In sum, pulmonary neuroendocrine tumors are found to vary dramatically in their malignant behavior and classification based on histological examination is often challenging. In searching for molecular markers for these tumors, a cDNA microarray expression analysis is conducted. The analysis involved 9,984 genes in tumor cells isolated by laser-capture microdissection from primary tumors of typical carcinoids (TC), small cell lung cancers (SCLC), large cell neuroendocrine carcinomas (LCNEC), and a combined small cell and large cell neuroendocrine carcinoma. An unsupervised, hierarchical clustering algorithm resulted in a precise classification of each tumor subtype, according to the newly proposed, modified histological classification. Selection of genes with significant variance resulted in the identification of 198 statistically significant genes (p<0.004) that accurately discriminated between three predefined tumor subtypes. Of 198 genes, 48 classifier genes are identified. Changes in expression of three representative, differentially expressed genes were internally validated by real-time RT-PCR. In addition, expression of two classifier gene products, carboxypeptidase E (CPE) and γ-glutamyl hydrolase (GGH), are validated by immunohistochemistry. Kaplan- Meier survival analysis reveals that CPE immunostaining is a statistically significant predictor of good prognosis, whereas GGH expression correlated with poor prognosis. Thus, this molecular profiling accurately classifies pulmonary
neuroendocrine tumors and permits the identification of 48 classifier genes and two novel prognostic markers.

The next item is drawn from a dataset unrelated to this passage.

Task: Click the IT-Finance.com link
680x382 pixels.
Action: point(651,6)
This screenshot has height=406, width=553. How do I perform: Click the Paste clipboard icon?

All publications and patents mentioned in this specification are herein incorporated by reference to the same extent as if each individual publication or patent application was specifically and individually indicated to be incorporated by reference.
While the invention has been described in connection with specific embodiments thereof, it will be understood that it is capable of further modifications and this application is intended to cover any variations, uses, or adaptations of the invention following, in general, the principles of the invention and including such departures from the present disclosure as come within known or customary practice within the art to which the invention pertains and as may be applied to the essential features hereinbefore set forth.